(Instruction 1) Give the model training code again from the words "start_time = time.time()" through the words "train_preds = pipeline.predict(X_train_fold)", swapping "pipeline" for "model_pipeline".
(Instruction 2) Reproduce the records verbatim. Begin at the line containing "Task: Open the settings gear in sidebar" and stop after the line containing "(1398, 283)".

** START OF Document passage **

Preprocessing pipeline created successfully.


## 3. Model Training and Evaluation

### 3.1. Baseline Model Comparison (No Resampling)

We will first evaluate a set of baseline models without any resampling techniques to establish a performance benchmark.
This step helps us understand the inherent performance of different algorithms on our imbalanced dataset.

In [9]:
from sklearn.linear_model import LogisticRegression
from sklearn.naive_bayes import GaussianNB
from sklearn.tree import DecisionTreeClassifier
import time

def auto_ml(X, y, models_dict, preprocessor, cv, res_t=None):
    """
    Applies preprocessing, optional resampling, and evaluates multiple models using cross-validation.
    """
    results = {}
    results_formatted = {}

    for model_name, model_instance in models_dict.items():
        print(f"\n--- Evaluating {model_name} ---")
        
        # Create a pipeline that includes preprocessing and the model
        if res_t is not None:
            # If resampling is applied, use ImbPipeline
            pipeline = ImbPipeline(steps=[
                ('preprocessor', preprocessor),
                ('resampler', res_t),
                ('classifier', model_instance)
            ])
        else:
            # Otherwise, use standard Pipeline
            pipeline = Pipeline(steps=[
                ('preprocessor', preprocessor),
                ('classifier', model_instance)
            ])

        train_ap, val_ap = [], []
        train_bal_acc, val_bal_acc = [], []
        train_f1_w, val_f1_w = [], []
        train_mcc, val_mcc = [], []
        train_brier, val_brier = [], []
        train_precision, val_precision = [], []
        train_recall, val_recall = [], []
        
        fold_times = []

        for fold, (train_index, val_index) in enumerate(cv.split(X, y)):
            X_train_fold, X_val_fold = X.iloc[train_index], X.iloc[val_index]
            y_train_fold, y_val_fold = y.iloc[train_index], y.iloc[val_index]

            start_time = time.time()
            pipeline.fit(X_train_fold, y_train_fold)
            end_time = time.time()
            fold_times.append(end_time - start_time)

            # Predictions
            train_preds = pipeline.predict(X_train_fold)
            val_preds = pipeline.predict(X_val_fold)

** END OF Document passage **
** START OF Recorded data **

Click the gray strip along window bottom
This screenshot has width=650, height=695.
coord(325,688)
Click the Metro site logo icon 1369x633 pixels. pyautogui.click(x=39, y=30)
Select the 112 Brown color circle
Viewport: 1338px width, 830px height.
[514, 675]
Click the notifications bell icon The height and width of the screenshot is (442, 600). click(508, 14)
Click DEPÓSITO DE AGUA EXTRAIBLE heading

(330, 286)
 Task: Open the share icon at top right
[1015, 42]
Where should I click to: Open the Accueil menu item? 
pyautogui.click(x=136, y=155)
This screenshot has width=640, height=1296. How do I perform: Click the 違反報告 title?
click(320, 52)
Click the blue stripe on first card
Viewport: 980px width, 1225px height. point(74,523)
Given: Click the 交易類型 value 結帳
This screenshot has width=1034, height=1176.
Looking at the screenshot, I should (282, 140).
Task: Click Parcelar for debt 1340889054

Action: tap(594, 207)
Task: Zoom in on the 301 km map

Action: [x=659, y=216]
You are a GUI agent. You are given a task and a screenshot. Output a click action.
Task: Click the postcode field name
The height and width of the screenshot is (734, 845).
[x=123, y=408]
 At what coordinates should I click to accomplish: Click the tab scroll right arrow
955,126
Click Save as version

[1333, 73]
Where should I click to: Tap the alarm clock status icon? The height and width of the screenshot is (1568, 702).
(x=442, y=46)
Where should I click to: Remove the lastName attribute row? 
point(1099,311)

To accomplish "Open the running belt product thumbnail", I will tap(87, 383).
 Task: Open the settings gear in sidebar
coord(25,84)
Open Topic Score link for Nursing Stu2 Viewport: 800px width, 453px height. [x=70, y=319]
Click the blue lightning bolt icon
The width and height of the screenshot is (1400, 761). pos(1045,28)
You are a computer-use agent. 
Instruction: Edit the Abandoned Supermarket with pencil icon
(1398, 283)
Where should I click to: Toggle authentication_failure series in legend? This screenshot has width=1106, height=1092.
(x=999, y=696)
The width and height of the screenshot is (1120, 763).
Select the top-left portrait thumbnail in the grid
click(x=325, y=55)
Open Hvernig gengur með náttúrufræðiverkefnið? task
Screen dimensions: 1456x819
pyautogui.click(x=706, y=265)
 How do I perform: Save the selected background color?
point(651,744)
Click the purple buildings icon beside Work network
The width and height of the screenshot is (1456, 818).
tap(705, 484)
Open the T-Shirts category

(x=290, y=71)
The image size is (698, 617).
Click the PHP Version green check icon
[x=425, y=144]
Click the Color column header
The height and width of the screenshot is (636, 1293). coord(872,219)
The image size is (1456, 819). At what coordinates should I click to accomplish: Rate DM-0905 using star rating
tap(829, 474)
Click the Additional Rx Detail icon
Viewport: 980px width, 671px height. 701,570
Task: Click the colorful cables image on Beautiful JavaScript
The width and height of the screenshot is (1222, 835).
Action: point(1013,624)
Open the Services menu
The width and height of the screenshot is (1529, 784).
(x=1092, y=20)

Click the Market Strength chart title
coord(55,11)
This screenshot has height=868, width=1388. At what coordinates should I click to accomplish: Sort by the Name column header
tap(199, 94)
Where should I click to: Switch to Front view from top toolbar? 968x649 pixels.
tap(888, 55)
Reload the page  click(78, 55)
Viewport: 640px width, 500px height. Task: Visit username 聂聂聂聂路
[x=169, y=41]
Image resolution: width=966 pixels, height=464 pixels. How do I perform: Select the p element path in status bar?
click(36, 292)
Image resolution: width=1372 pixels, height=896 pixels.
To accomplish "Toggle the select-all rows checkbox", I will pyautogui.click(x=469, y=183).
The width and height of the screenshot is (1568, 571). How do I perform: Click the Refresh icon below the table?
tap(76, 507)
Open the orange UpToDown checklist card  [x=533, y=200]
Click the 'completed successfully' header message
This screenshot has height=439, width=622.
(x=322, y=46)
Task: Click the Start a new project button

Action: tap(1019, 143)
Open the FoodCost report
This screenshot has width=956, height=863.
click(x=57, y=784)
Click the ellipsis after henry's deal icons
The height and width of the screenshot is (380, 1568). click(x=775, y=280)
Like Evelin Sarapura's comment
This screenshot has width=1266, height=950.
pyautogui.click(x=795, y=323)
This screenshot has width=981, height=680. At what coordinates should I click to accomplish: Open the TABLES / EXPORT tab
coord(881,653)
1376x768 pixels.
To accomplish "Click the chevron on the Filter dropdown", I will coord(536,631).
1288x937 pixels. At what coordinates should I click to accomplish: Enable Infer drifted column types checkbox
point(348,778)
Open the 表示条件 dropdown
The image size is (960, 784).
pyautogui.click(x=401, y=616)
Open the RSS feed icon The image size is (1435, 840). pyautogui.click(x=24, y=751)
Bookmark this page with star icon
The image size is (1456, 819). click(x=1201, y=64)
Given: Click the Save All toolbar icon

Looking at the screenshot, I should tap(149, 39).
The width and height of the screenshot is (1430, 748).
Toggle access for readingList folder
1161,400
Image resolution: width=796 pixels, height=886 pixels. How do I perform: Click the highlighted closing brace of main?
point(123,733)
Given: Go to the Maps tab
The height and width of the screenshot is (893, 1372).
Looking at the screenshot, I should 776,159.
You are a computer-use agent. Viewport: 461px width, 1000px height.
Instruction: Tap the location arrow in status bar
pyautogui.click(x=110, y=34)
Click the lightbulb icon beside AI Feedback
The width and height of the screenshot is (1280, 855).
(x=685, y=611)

** END OF Recorded data **

(Complete output 1)
start_time = time.time()
            model_pipeline.fit(X_train_fold, y_train_fold)
            end_time = time.time()
            fold_times.append(end_time - start_time)

            # Predictions
            train_preds = model_pipeline.predict(X_train_fold)

(Complete output 2)
 Task: Open the settings gear in sidebar
coord(25,84)
Open Topic Score link for Nursing Stu2 Viewport: 800px width, 453px height. [x=70, y=319]
Click the blue lightning bolt icon
The width and height of the screenshot is (1400, 761). pos(1045,28)
You are a computer-use agent. 
Instruction: Edit the Abandoned Supermarket with pencil icon
(1398, 283)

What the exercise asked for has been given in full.